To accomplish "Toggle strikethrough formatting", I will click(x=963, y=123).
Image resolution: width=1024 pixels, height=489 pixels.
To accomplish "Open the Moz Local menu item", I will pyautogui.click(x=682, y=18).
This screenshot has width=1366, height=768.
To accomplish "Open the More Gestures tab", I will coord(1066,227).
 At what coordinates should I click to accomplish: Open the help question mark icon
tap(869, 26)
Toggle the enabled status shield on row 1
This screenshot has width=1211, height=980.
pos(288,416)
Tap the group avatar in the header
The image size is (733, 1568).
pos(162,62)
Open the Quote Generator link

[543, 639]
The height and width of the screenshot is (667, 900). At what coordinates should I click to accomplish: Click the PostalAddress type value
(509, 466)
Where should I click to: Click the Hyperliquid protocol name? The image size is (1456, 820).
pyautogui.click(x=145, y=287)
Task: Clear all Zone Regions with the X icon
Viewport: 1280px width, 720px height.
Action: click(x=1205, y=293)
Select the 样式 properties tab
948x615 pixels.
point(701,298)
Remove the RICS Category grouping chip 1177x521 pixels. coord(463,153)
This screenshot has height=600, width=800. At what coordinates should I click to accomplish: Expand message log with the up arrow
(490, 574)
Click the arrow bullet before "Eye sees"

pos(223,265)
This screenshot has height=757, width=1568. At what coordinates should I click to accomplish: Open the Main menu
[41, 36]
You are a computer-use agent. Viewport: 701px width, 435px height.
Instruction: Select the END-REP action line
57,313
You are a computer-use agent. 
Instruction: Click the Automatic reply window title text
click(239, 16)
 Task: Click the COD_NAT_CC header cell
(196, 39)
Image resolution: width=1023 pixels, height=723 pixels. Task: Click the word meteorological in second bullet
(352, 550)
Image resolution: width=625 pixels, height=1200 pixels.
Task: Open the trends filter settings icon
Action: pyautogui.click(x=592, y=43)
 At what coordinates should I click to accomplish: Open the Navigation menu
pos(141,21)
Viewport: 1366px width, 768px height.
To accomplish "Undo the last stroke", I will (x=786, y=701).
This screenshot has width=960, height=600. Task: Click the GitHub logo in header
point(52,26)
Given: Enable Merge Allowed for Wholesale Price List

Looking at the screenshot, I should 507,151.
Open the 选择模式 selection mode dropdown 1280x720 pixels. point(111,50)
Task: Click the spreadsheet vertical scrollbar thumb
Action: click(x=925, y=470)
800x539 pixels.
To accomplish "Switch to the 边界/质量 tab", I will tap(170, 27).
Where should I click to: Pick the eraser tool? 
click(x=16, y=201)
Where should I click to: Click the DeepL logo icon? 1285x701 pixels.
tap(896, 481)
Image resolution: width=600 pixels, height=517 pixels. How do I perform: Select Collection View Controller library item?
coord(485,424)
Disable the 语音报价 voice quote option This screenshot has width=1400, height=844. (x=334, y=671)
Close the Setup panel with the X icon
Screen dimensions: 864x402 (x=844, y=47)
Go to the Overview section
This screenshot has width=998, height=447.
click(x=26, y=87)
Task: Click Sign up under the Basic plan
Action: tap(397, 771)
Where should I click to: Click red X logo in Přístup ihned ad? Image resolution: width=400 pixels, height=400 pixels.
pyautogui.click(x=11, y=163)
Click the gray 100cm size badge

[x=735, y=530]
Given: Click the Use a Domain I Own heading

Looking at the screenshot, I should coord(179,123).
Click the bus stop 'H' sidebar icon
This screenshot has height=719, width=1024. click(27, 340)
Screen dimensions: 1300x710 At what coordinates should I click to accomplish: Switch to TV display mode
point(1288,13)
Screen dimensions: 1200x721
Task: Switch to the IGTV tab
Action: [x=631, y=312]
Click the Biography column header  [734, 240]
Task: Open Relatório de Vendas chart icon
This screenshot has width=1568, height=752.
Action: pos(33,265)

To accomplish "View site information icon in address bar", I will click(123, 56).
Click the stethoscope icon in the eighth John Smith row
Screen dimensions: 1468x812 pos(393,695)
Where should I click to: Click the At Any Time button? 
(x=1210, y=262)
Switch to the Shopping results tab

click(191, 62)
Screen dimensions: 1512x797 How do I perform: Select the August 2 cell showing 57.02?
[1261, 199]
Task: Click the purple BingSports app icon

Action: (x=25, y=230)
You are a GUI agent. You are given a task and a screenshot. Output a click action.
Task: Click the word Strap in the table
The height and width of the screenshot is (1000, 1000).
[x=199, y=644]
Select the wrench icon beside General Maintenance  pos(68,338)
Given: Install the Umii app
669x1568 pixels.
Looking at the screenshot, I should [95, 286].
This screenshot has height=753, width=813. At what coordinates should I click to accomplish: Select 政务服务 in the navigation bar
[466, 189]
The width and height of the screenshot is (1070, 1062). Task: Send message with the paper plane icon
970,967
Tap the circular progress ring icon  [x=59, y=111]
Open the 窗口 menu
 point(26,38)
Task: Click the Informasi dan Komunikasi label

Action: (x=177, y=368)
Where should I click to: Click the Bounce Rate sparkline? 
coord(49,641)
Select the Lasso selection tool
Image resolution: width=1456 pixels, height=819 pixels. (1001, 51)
☆ ☆ ☆ ☆
- **What you need to do**
Give the listing above again, word for word.

- **Exercise answer**
To accomplish "Toggle strikethrough formatting", I will click(x=963, y=123).
Image resolution: width=1024 pixels, height=489 pixels.
To accomplish "Open the Moz Local menu item", I will pyautogui.click(x=682, y=18).
This screenshot has width=1366, height=768.
To accomplish "Open the More Gestures tab", I will coord(1066,227).
 At what coordinates should I click to accomplish: Open the help question mark icon
tap(869, 26)
Toggle the enabled status shield on row 1
This screenshot has width=1211, height=980.
pos(288,416)
Tap the group avatar in the header
The image size is (733, 1568).
pos(162,62)
Open the Quote Generator link

[543, 639]
The height and width of the screenshot is (667, 900). At what coordinates should I click to accomplish: Click the PostalAddress type value
(509, 466)
Where should I click to: Click the Hyperliquid protocol name? The image size is (1456, 820).
pyautogui.click(x=145, y=287)
Task: Clear all Zone Regions with the X icon
Viewport: 1280px width, 720px height.
Action: click(x=1205, y=293)
Select the 样式 properties tab
948x615 pixels.
point(701,298)
Remove the RICS Category grouping chip 1177x521 pixels. coord(463,153)
This screenshot has height=600, width=800. At what coordinates should I click to accomplish: Expand message log with the up arrow
(490, 574)
Click the arrow bullet before "Eye sees"

pos(223,265)
This screenshot has height=757, width=1568. At what coordinates should I click to accomplish: Open the Main menu
[41, 36]
You are a computer-use agent. Viewport: 701px width, 435px height.
Instruction: Select the END-REP action line
57,313
You are a computer-use agent. 
Instruction: Click the Automatic reply window title text
click(239, 16)
 Task: Click the COD_NAT_CC header cell
(196, 39)
Image resolution: width=1023 pixels, height=723 pixels. Task: Click the word meteorological in second bullet
(352, 550)
Image resolution: width=625 pixels, height=1200 pixels.
Task: Open the trends filter settings icon
Action: pyautogui.click(x=592, y=43)
 At what coordinates should I click to accomplish: Open the Navigation menu
pos(141,21)
Viewport: 1366px width, 768px height.
To accomplish "Undo the last stroke", I will (x=786, y=701).
This screenshot has width=960, height=600. Task: Click the GitHub logo in header
point(52,26)
Given: Enable Merge Allowed for Wholesale Price List

Looking at the screenshot, I should 507,151.
Open the 选择模式 selection mode dropdown 1280x720 pixels. point(111,50)
Task: Click the spreadsheet vertical scrollbar thumb
Action: click(x=925, y=470)
800x539 pixels.
To accomplish "Switch to the 边界/质量 tab", I will tap(170, 27).
Where should I click to: Pick the eraser tool? 
click(x=16, y=201)
Where should I click to: Click the DeepL logo icon? 1285x701 pixels.
tap(896, 481)
Image resolution: width=600 pixels, height=517 pixels. How do I perform: Select Collection View Controller library item?
coord(485,424)
Disable the 语音报价 voice quote option This screenshot has width=1400, height=844. (x=334, y=671)
Close the Setup panel with the X icon
Screen dimensions: 864x402 (x=844, y=47)
Go to the Overview section
This screenshot has width=998, height=447.
click(x=26, y=87)
Task: Click Sign up under the Basic plan
Action: tap(397, 771)
Where should I click to: Click red X logo in Přístup ihned ad? Image resolution: width=400 pixels, height=400 pixels.
pyautogui.click(x=11, y=163)
Click the gray 100cm size badge

[x=735, y=530]
Given: Click the Use a Domain I Own heading

Looking at the screenshot, I should coord(179,123).
Click the bus stop 'H' sidebar icon
This screenshot has height=719, width=1024. click(27, 340)
Screen dimensions: 1300x710 At what coordinates should I click to accomplish: Switch to TV display mode
point(1288,13)
Screen dimensions: 1200x721
Task: Switch to the IGTV tab
Action: [x=631, y=312]
Click the Biography column header  [734, 240]
Task: Open Relatório de Vendas chart icon
This screenshot has width=1568, height=752.
Action: pos(33,265)

To accomplish "View site information icon in address bar", I will click(123, 56).
Click the stethoscope icon in the eighth John Smith row
Screen dimensions: 1468x812 pos(393,695)
Where should I click to: Click the At Any Time button? 
(x=1210, y=262)
Switch to the Shopping results tab

click(191, 62)
Screen dimensions: 1512x797 How do I perform: Select the August 2 cell showing 57.02?
[1261, 199]
Task: Click the purple BingSports app icon

Action: (x=25, y=230)
You are a GUI agent. You are given a task and a screenshot. Output a click action.
Task: Click the word Strap in the table
The height and width of the screenshot is (1000, 1000).
[x=199, y=644]
Select the wrench icon beside General Maintenance  pos(68,338)
Given: Install the Umii app
669x1568 pixels.
Looking at the screenshot, I should [95, 286].
This screenshot has height=753, width=813. At what coordinates should I click to accomplish: Select 政务服务 in the navigation bar
[466, 189]
The width and height of the screenshot is (1070, 1062). Task: Send message with the paper plane icon
970,967
Tap the circular progress ring icon  [x=59, y=111]
Open the 窗口 menu
 point(26,38)
Task: Click the Informasi dan Komunikasi label

Action: (x=177, y=368)
Where should I click to: Click the Bounce Rate sparkline? 
coord(49,641)
Select the Lasso selection tool
Image resolution: width=1456 pixels, height=819 pixels. (1001, 51)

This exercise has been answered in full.